Parce que là, quoi ? Parce que là, quelqu'un a pris le temps de créer lui même un objet qui symboliserait ce en quoi il croit ? En quoi ces deux simples morceaux de bois posséderaient-ils moins de valeur que de l'or ? Ne parle-t-on pas d'un objet spirituel ? J'ai été si peinée de ce commentaire, peinée de voir que le principe du "toujours plus", que le système de valeurs hiérarchisant tel ou tel matériau, s'appliquaient aux yeux de cette personne même dans les choses qui ne relèvent que du coeur.
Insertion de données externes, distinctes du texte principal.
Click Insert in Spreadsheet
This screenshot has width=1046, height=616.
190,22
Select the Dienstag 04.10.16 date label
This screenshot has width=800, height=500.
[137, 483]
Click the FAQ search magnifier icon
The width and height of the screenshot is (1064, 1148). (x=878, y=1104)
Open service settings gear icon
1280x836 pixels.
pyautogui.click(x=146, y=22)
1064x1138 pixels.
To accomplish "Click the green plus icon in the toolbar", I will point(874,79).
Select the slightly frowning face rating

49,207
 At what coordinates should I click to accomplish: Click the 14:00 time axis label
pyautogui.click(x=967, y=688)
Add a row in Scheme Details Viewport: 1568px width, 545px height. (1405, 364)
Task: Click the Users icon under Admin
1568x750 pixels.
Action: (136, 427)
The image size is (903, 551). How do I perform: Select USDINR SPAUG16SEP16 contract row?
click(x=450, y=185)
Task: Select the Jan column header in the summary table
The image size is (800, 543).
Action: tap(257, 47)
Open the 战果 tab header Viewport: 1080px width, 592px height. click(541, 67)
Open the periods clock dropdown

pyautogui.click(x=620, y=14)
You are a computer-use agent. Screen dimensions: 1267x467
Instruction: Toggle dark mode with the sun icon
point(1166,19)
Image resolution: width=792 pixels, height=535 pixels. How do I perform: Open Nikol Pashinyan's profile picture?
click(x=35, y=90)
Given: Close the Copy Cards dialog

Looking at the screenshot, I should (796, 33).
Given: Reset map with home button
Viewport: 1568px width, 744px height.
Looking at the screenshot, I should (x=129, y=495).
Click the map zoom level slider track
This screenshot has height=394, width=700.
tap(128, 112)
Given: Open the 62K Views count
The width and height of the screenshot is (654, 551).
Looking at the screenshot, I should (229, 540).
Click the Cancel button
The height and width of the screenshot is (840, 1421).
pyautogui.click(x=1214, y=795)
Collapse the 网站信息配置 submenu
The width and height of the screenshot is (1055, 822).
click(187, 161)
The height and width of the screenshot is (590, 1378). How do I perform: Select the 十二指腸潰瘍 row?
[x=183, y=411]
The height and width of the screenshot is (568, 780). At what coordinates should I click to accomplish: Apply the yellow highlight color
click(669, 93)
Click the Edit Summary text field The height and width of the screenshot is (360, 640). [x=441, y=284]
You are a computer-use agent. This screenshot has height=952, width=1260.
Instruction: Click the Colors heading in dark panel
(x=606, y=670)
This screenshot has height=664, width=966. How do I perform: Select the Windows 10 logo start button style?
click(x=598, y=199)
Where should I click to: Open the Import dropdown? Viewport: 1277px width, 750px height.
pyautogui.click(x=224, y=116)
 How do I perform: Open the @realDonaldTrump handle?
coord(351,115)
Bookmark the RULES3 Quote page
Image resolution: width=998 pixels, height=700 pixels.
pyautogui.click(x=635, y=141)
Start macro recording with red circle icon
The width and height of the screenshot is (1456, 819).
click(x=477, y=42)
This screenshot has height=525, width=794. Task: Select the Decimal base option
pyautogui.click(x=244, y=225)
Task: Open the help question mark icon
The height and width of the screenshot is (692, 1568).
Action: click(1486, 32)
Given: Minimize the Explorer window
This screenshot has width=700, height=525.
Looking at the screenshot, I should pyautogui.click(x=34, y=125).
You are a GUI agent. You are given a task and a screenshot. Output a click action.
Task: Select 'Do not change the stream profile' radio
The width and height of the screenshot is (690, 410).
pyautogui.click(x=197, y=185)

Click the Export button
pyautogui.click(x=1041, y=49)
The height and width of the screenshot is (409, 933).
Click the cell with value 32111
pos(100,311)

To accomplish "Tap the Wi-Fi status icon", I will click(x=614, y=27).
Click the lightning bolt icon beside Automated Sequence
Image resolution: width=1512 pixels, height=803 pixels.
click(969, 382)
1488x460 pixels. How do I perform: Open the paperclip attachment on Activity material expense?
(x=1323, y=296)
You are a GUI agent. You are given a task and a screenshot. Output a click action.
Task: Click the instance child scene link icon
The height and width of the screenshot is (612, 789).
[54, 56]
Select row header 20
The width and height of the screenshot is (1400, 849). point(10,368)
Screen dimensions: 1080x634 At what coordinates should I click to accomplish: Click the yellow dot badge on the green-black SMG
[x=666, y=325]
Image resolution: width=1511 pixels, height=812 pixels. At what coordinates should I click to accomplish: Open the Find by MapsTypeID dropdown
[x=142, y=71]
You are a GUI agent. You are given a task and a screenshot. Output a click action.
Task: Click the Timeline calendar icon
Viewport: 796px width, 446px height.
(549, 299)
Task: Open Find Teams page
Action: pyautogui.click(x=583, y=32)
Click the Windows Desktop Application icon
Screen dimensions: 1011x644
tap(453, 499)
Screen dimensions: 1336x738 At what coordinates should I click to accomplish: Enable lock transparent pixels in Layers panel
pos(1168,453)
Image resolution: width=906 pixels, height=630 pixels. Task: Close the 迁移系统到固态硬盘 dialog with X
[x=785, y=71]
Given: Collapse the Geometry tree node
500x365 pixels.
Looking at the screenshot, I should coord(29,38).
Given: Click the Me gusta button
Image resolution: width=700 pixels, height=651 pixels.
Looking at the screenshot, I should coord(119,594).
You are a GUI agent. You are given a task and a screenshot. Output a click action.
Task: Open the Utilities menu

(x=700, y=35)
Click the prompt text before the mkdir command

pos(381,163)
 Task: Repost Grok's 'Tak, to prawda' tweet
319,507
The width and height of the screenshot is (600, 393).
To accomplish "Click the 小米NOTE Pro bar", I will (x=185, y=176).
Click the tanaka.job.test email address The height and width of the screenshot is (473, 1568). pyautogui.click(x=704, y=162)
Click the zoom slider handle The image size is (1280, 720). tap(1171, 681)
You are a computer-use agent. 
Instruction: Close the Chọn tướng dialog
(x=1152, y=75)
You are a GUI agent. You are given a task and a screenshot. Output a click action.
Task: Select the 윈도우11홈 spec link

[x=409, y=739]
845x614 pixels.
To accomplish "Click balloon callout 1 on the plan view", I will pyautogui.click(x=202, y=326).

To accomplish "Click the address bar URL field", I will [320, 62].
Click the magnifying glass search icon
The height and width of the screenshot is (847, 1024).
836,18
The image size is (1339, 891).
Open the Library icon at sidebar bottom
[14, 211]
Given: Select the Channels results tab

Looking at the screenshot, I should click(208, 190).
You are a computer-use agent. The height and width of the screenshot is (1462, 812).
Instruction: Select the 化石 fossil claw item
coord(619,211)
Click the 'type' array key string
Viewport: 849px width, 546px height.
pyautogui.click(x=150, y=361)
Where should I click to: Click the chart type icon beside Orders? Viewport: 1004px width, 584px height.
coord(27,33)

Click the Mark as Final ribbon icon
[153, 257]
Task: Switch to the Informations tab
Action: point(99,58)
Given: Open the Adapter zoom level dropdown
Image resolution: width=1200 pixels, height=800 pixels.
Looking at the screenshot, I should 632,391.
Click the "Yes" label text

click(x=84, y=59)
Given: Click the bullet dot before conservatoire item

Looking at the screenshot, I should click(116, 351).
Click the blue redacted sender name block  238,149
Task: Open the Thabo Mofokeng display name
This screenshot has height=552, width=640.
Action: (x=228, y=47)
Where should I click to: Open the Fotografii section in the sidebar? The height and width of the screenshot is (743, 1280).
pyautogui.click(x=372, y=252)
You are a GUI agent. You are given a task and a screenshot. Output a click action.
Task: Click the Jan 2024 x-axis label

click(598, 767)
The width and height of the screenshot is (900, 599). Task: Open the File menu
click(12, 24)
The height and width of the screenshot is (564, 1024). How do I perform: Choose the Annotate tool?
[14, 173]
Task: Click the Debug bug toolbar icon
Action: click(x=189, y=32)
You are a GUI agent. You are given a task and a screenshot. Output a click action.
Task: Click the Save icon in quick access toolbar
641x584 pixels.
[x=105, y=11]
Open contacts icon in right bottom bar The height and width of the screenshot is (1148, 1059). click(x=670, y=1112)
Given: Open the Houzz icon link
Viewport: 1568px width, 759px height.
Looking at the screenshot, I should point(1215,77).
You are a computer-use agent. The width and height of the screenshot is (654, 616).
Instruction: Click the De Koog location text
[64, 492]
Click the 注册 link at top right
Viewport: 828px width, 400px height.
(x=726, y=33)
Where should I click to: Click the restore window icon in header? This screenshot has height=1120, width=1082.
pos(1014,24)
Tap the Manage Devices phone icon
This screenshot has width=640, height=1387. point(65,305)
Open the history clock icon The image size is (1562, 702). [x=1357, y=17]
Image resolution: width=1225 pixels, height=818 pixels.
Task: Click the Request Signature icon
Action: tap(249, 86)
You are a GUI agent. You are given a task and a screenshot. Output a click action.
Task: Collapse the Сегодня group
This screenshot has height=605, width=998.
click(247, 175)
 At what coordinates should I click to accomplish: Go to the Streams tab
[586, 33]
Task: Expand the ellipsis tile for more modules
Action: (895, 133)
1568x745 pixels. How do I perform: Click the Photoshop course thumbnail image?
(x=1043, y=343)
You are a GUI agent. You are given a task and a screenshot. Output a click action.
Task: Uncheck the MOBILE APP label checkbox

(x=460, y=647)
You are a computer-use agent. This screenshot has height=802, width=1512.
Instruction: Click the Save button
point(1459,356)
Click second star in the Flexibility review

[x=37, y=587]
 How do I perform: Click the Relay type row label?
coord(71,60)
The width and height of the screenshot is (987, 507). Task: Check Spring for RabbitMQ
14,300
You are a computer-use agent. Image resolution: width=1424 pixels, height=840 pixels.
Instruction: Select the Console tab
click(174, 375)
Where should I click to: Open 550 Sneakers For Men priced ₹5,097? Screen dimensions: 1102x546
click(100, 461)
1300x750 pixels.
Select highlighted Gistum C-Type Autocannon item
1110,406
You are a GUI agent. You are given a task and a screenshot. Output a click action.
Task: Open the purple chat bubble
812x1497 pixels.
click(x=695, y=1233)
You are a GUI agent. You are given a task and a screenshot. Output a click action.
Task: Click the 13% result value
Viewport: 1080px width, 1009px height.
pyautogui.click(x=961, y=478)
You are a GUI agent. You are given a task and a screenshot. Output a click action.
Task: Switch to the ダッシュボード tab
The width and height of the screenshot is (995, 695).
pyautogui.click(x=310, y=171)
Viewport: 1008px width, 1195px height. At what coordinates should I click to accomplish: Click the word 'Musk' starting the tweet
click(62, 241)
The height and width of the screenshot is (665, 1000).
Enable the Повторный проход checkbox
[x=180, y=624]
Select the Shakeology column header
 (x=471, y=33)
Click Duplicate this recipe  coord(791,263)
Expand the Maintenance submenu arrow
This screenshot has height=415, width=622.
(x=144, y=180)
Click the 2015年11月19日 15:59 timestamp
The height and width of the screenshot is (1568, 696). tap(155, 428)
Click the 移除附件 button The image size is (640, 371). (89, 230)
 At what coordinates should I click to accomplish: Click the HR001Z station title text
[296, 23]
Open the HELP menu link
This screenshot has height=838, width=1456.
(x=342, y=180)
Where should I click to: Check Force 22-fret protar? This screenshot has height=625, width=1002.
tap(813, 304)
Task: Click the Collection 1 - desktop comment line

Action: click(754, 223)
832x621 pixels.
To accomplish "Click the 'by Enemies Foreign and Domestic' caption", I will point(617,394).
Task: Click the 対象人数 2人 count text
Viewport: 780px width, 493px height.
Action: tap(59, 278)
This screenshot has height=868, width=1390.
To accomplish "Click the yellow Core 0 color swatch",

C'était d'autant plus triste que le commentaire avait été lâché comme une évidence...

Puis j'ai pensé à ce pentacle que j'avais tout entier créé des brins de lavande qui embaumaient mon jardin, aux ficelles que j'avais pris le temps de couper à la bonne longueur, à la peine que je m'étais donnée pour que l'ensemble tienne, en y investissant la force de ma volonté, la profondeur de mon amour pour la Déesse. Je me suis souvenue des rayons de Litha qui inondaient la terre et la gorgaient de chaleur tandis que j'enlaçais chaque brin à l'autre. En me disant que ce visiteur aurait trouvé mon pentacle indigne de la Déesse puisqu'il n'était ni d'or ni de gemmes étincelantes, j'ai simplement eu envie de sourire. A mes yeux, les myriades de petits bouquets de bruyère déposés là dans cette chapelle, cueillis parmi les brumes des monts d'Arrée, avaient bien plus de prix que tout l'or du monde.